It is the simple requests that always seem to evade the easy solutions. I will not go back over the very good introductory speech from the noble Baroness, which said it all; the figures are appalling and the range of fraud-inspired criminality is extraordinary. It plays back to a point we have been hammering today: if this Bill is about anything, it is the way the internet amplifies that which would be unpleasant anyway but will now reach epidemic proportions.
I wonder whether that is the clue to the problem the noble Baroness was commenting on—I think more in hope than in having any way to resolve it. It is great news that three Bills are doing all the stuff we want. We have talked a bit about three-legged stools; this is another one that might crash over. If we are not careful, it will slip through the cracks. I am mixing my metaphors again.
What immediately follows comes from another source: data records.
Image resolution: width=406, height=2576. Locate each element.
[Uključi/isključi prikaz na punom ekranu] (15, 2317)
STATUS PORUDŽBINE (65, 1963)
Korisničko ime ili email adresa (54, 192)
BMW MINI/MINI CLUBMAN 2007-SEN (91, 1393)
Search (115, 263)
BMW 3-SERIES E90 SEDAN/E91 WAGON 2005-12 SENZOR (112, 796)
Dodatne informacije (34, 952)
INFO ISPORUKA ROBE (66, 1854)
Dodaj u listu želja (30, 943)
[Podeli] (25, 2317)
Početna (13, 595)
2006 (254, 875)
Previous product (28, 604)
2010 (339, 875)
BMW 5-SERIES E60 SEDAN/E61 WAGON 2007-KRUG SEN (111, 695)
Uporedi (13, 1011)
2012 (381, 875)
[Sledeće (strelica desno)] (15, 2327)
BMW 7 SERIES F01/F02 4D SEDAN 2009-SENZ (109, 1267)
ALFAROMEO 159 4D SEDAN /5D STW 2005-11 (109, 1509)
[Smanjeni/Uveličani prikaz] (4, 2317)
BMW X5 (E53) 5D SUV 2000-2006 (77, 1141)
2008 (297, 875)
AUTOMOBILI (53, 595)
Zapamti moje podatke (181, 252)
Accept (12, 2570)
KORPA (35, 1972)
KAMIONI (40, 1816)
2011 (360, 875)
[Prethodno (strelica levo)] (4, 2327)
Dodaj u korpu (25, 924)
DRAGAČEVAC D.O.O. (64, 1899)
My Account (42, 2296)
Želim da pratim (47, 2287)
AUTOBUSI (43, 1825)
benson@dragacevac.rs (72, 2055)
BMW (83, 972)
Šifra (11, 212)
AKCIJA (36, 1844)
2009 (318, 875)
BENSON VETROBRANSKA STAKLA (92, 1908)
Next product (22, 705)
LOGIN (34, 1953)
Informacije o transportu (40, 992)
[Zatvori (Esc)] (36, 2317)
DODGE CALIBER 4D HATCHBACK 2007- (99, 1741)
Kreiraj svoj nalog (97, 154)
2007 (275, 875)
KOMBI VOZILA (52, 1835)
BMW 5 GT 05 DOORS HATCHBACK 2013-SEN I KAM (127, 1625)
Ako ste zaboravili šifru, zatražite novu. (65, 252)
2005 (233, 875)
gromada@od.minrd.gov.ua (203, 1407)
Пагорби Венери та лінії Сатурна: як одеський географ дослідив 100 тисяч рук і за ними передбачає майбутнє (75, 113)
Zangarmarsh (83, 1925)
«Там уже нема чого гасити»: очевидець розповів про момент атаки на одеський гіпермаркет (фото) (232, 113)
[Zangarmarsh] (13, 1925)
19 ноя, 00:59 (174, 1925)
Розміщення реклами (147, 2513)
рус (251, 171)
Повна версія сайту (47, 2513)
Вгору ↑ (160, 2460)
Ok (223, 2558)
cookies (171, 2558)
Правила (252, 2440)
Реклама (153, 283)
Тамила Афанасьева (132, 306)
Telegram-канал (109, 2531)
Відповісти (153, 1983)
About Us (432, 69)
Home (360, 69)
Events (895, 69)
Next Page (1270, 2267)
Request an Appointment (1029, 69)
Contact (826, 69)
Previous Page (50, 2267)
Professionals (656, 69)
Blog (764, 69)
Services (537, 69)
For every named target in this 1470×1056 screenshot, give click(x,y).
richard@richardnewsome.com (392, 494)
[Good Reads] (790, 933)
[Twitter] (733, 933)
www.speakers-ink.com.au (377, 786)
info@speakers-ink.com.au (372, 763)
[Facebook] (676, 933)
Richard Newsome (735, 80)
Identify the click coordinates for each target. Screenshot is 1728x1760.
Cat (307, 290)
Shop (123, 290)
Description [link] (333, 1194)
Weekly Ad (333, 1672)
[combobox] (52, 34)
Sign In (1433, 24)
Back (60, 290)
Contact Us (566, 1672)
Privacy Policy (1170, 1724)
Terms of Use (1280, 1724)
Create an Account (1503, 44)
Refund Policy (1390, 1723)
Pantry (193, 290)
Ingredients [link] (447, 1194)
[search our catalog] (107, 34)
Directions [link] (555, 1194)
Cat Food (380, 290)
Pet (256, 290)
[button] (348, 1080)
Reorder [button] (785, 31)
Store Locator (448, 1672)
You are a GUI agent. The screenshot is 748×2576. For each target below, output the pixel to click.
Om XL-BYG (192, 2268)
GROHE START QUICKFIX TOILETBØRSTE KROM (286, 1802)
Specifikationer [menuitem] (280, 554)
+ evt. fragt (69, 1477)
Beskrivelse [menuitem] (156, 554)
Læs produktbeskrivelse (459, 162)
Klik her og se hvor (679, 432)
If the Minister would not mind a bit of advice, it seems to me that this Bill could do certain things and do them well. It should not hold back and wait for the others to catch up or do things differently. The noble Baroness made the point about the extraordinarily difficult to understand gap, in that what is happening to priority illegal content elsewhere in the Bill does not apply to this, even though it is clearly illegal activity. I understand that there is a logical line that it is not quite the same thing—that the Bill is primarily about certain restricted types of activity on social media and not the generality of fraud—but surely the scale of the problem and our difficulty in cracking down on it, by whatever routes and whatever size of stool we choose, suggest that we should do what we can in this Bill and do it hard, deeply and properly.
Secondly, we have amendments later in Committee on the role of the regulators and the possibility recommended by the Communications and Digital Committee that we should seek statutory backing for regulation in this area. Here is a classic example of more than two regulators working to achieve the same end that will probably bump into each other on the way. There is no doubt that the FCA has primary
responsibility in this area, but the reality is that the damage is being done by the amplification effect within the social media companies.
6.45 pm
It may or may not be correct, in terms of what we are doing, to restrict what the Bill does to those aspects of user-to-user content and other areas. If something is illegal, surely the Bill should be quite clear that it should not be happening and Ofcom should have the necessary powers, however we frame them, to make sure we follow this through to the logical conclusion. The most-needed powers are the ability for Ofcom to take the lead, if required, in relation to the other regulators who have an impact on this world—can we be sure that is in the Bill and can be exercised?—and to make sure that the transparency, the user reporting and the complaints issues that are so vital to cracking this in the medium term get sorted. I leave that with the Minister to take forward.